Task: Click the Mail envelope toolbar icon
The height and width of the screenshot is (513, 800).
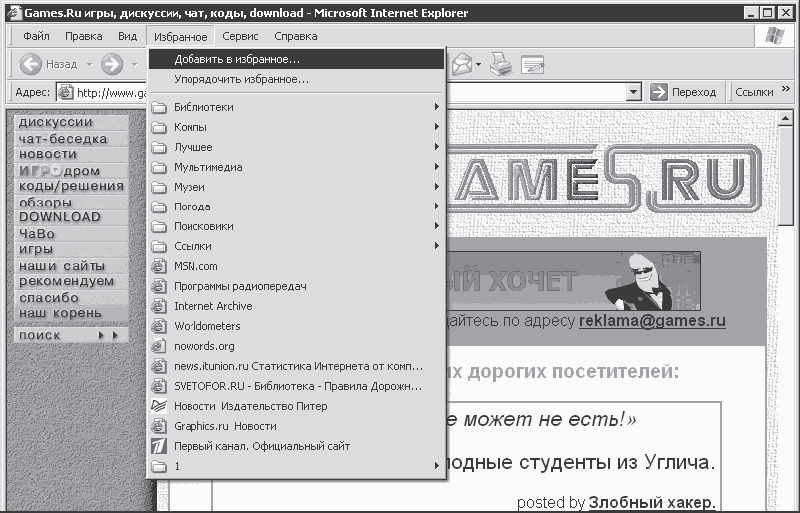Action: [462, 64]
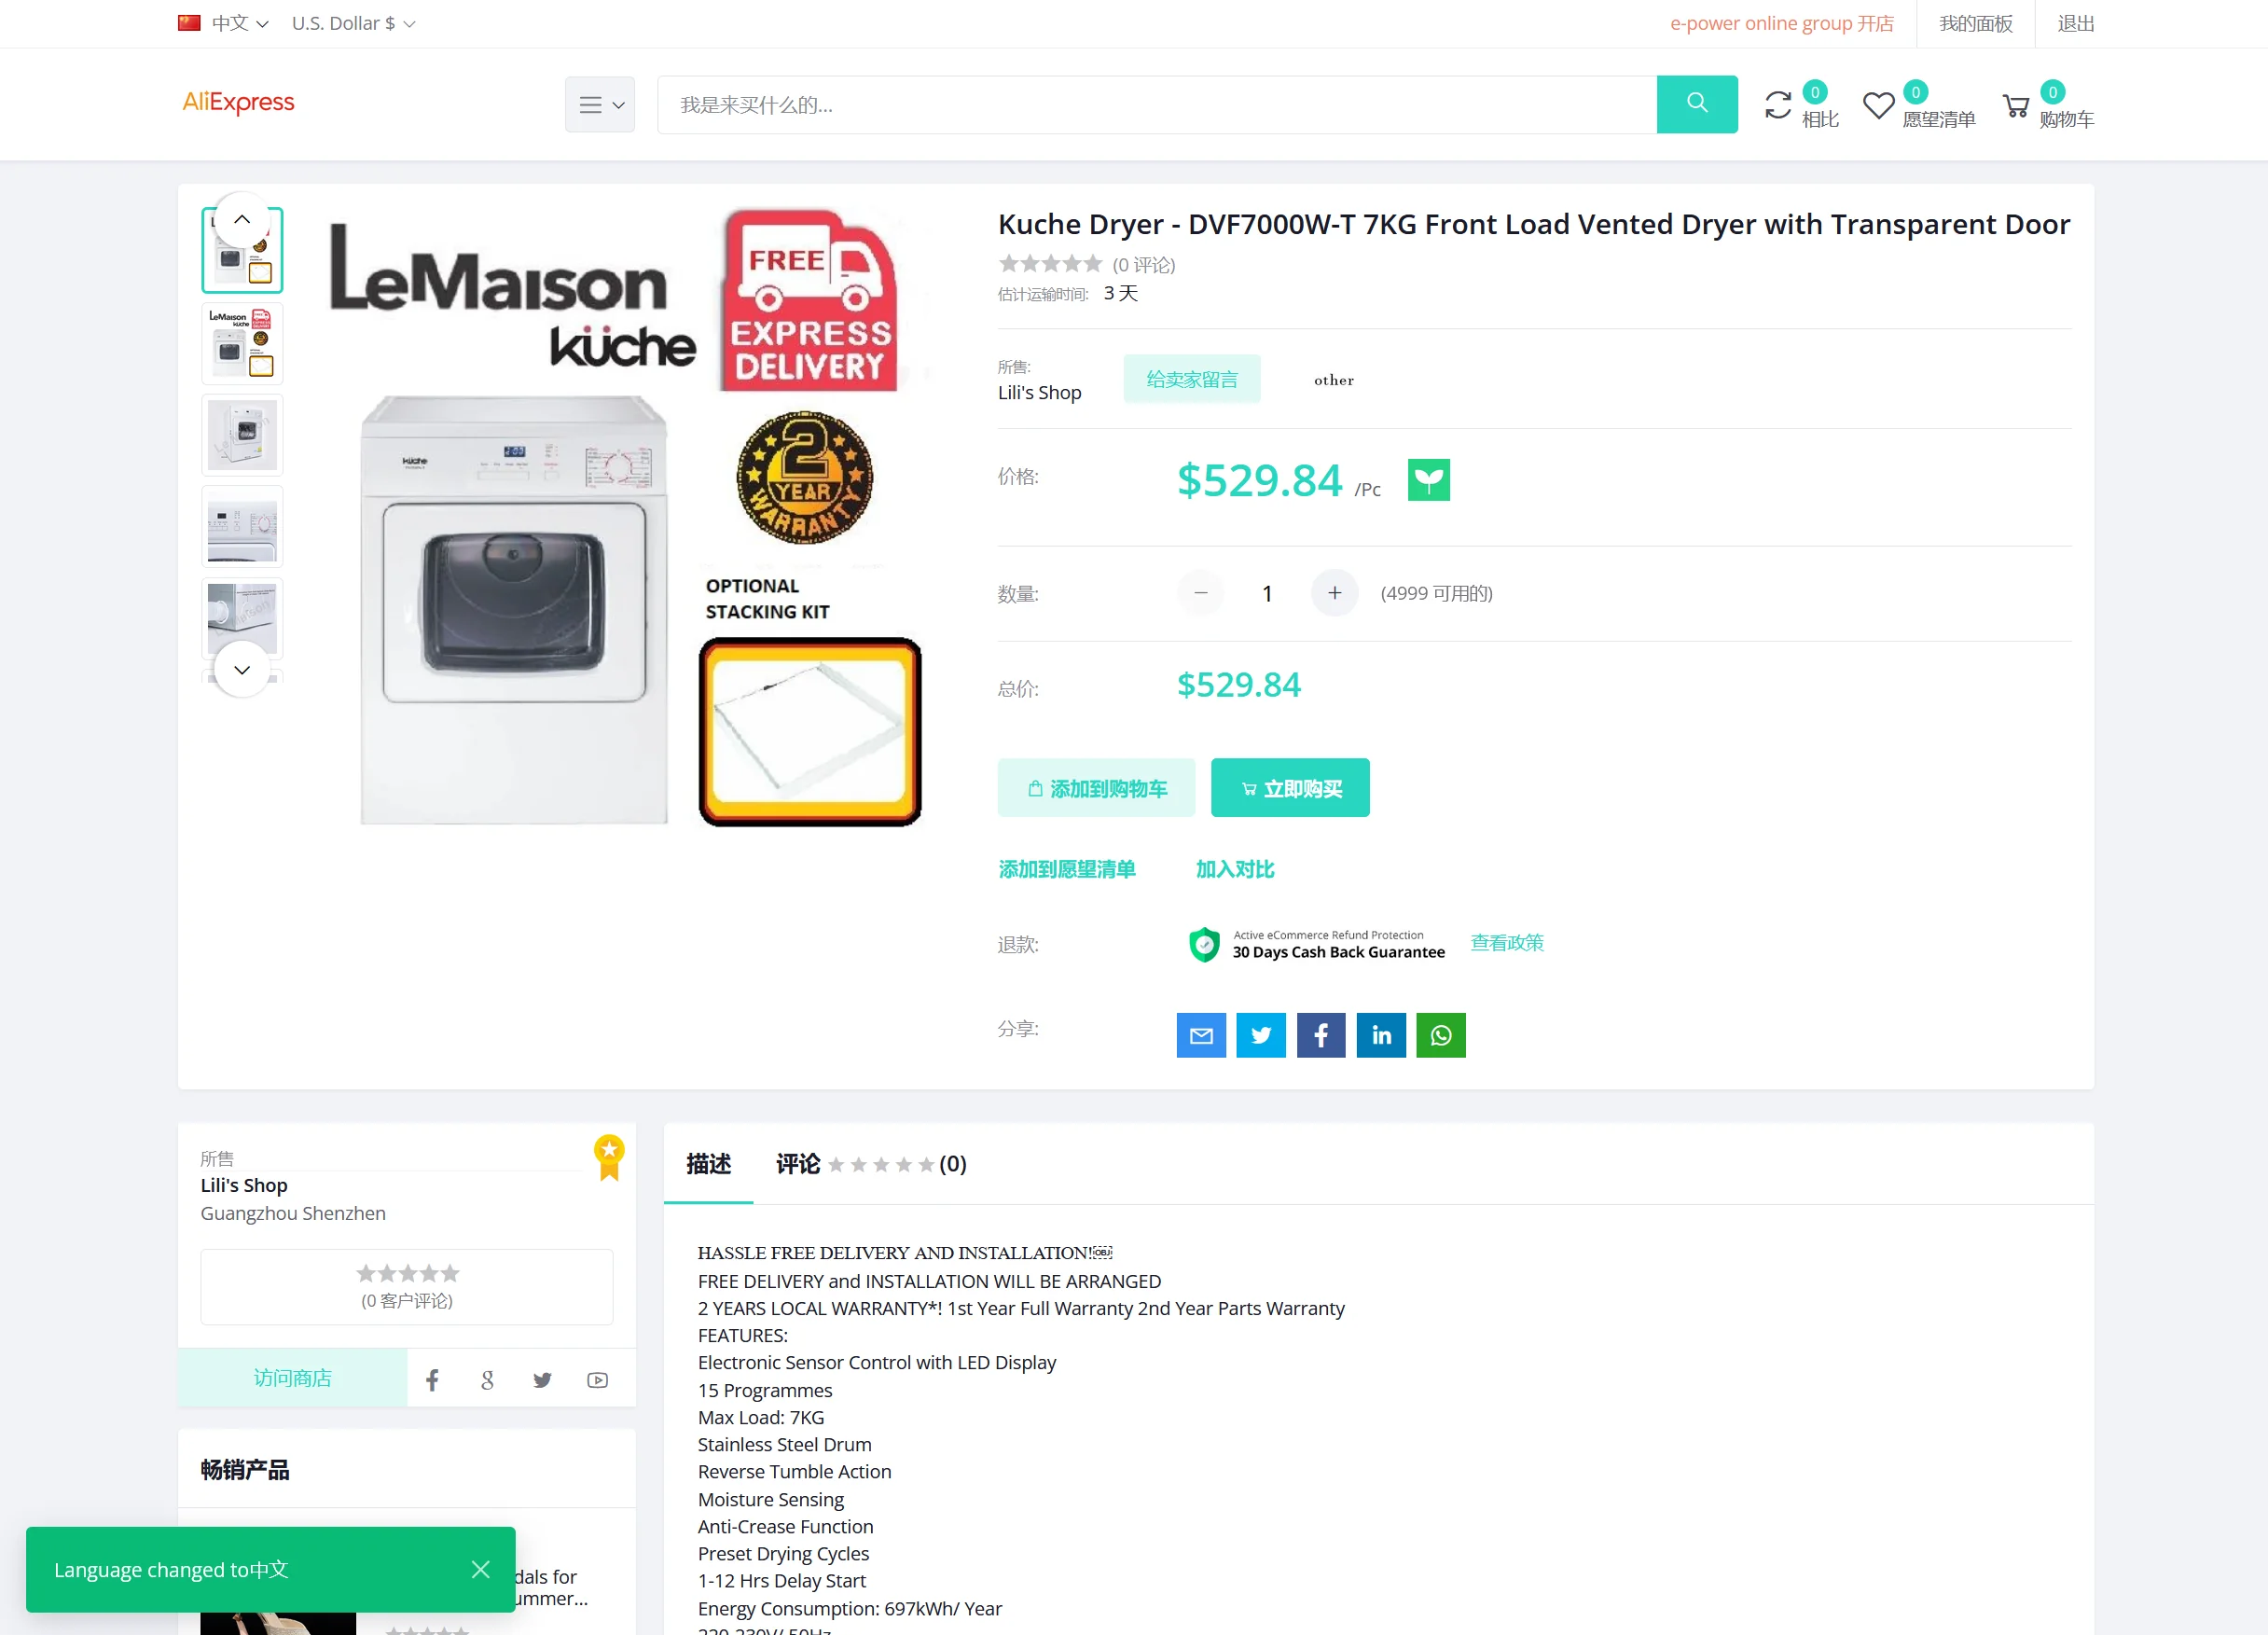Screen dimensions: 2268x1635
Task: Increase quantity with the plus button
Action: coord(1334,593)
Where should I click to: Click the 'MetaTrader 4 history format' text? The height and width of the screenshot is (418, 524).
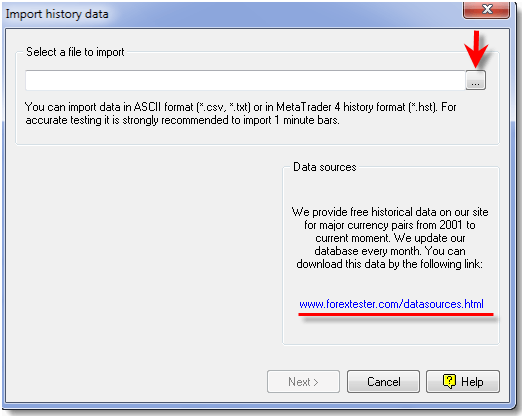click(x=341, y=107)
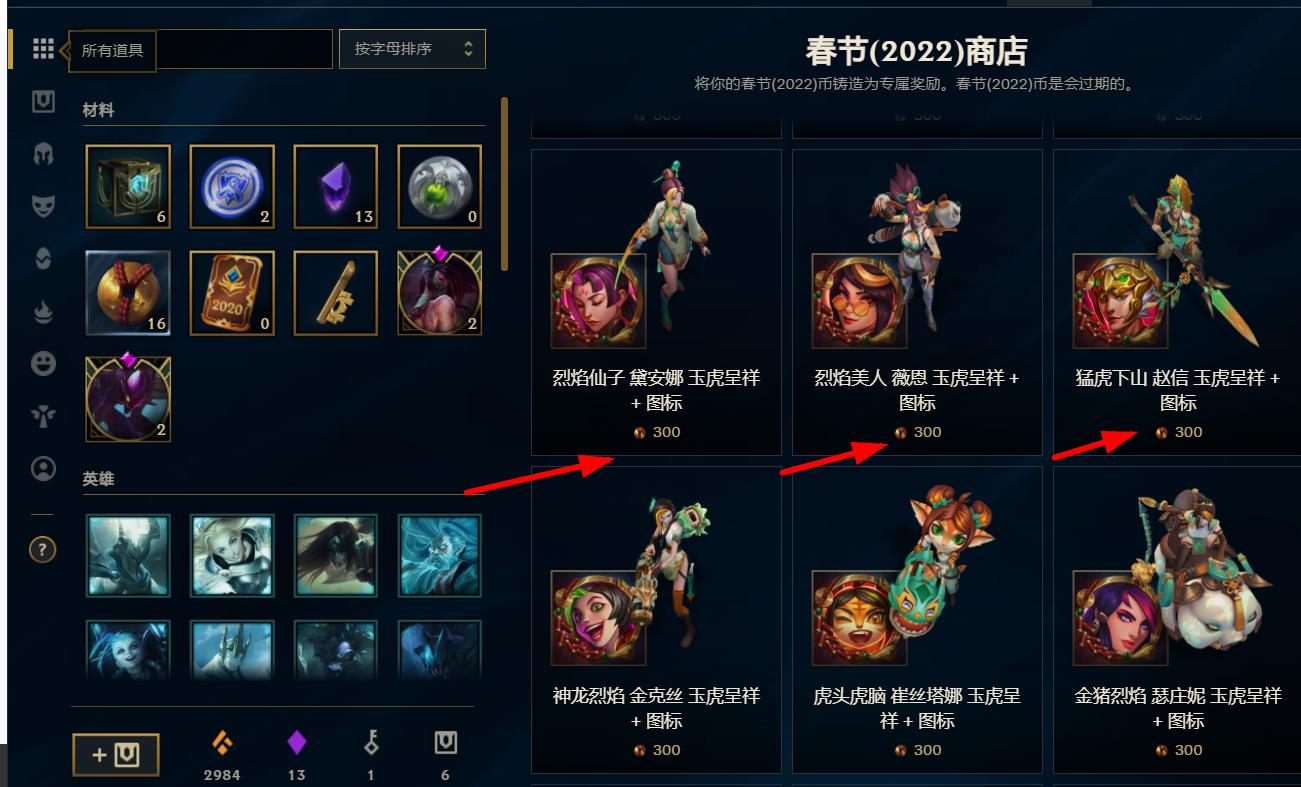This screenshot has height=787, width=1301.
Task: Select the emote smiley face filter icon
Action: click(x=43, y=363)
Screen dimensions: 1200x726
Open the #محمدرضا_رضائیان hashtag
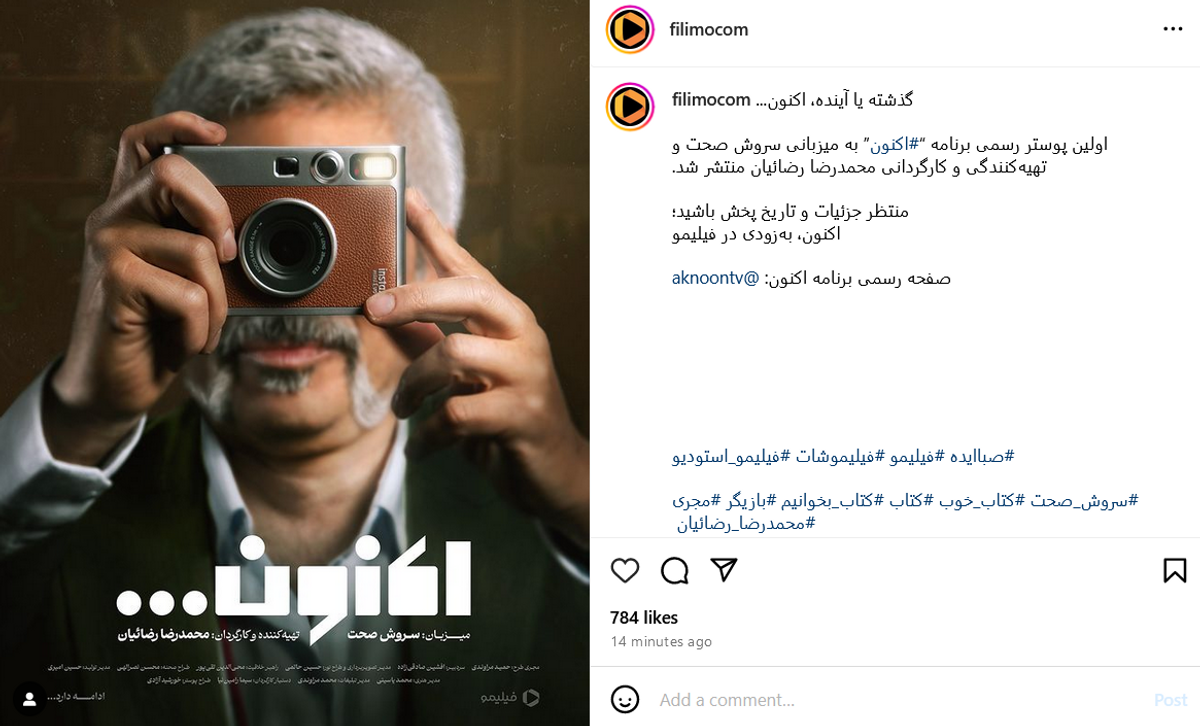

◇ ◇ ◇

• [Task brief]: Although the records contain pictures, only their text should be repeated, exactly as it appears.

• [Answer to this task]:
Task: Click the Mail envelope toolbar icon
The height and width of the screenshot is (513, 800).
Action: [462, 64]
Screen dimensions: 2268x1635
Task: Increase quantity with the plus button
Action: coord(1334,593)
Where should I click to: Click the 'MetaTrader 4 history format' text? The height and width of the screenshot is (418, 524).
click(x=341, y=107)
This screenshot has height=787, width=1301.
Task: Select the emote smiley face filter icon
Action: click(x=43, y=363)
Screen dimensions: 1200x726
Open the #محمدرضا_رضائیان hashtag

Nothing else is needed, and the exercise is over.